Fotis Asimakopoulos, MB, BChir, PhD
Photo: Fotis Asimakopoulos
Elected 2023

My lab has a core interest in modeling multiple myeloma, a tumor of antibody-producer plasma cells and the second most common blood cancer. Myeloma is not only a cancer type with growing incidence in the general population, but also a diagnosis prevalent in physically or socially vulnerable groups, such as older people, Americans of  African descent and Veterans exposed to chemicals (such as Agent Orange) during military service. Myeloma is arguably one of the most challenging cancers to model in the mouse. My group has employed several innovative approaches, firstly using lineage-specific, Avian Leukosis Virus-mediated in vivo gene transfer and more recently through conditional activation of N-Ras in the germinal center, in collaboration with Jing Zhang at UW-Madison, and Marta Chesi and Leif Bergsagel at Mayo.

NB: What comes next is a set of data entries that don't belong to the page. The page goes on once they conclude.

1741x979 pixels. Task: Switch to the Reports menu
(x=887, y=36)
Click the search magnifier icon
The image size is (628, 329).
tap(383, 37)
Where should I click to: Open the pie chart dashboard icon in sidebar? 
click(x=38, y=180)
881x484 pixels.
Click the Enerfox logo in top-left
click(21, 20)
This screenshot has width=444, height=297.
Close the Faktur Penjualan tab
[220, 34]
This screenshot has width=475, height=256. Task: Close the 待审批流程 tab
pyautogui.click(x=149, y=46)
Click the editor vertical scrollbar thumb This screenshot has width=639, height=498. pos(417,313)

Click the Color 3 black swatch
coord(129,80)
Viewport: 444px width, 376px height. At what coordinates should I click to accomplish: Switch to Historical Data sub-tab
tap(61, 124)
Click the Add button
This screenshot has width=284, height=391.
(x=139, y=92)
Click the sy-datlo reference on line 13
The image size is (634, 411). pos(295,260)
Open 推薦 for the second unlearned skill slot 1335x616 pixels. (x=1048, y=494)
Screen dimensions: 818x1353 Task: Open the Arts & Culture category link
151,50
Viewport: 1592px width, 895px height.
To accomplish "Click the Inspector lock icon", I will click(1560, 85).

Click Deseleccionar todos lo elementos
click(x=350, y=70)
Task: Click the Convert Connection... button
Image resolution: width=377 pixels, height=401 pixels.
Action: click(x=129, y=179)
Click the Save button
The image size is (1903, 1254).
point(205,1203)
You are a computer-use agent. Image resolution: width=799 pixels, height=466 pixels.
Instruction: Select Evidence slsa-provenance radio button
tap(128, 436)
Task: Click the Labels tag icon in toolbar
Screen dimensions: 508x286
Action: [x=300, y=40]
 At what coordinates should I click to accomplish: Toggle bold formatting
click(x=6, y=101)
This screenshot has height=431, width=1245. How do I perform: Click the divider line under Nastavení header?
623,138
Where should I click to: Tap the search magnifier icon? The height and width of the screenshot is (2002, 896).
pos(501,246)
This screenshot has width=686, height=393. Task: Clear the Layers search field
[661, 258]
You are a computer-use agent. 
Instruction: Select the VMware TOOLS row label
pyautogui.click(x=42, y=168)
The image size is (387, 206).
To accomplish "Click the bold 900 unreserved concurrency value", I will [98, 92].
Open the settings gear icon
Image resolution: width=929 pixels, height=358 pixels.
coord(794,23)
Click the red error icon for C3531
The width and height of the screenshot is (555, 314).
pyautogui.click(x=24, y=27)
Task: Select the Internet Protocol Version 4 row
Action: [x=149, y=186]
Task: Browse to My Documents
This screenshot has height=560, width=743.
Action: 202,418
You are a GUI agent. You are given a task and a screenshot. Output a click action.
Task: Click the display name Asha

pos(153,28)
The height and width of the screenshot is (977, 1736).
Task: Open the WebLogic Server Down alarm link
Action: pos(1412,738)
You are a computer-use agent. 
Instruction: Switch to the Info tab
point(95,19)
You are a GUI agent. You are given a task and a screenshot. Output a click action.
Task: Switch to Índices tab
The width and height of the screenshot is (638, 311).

These approaches have generated myeloma models that recapitulate human high-risk multiple myeloma, a subset of proliferative, relapse-prone myeloma that remains poorly controlled by most current therapies and presents an area of unmet clinical need. My lab also has a major focus on the tumor microenvironment in myeloma, the stromal reaction, the extracellular matrix and the pathways through which matrix remodeling shapes the polarization of antigen-presenting cells in the tumor microenvironment. Stemming from the latter work, we are pursuing gene transfer approaches to generate novel cancer vaccines that harness this immune cell- matrix crosstalk.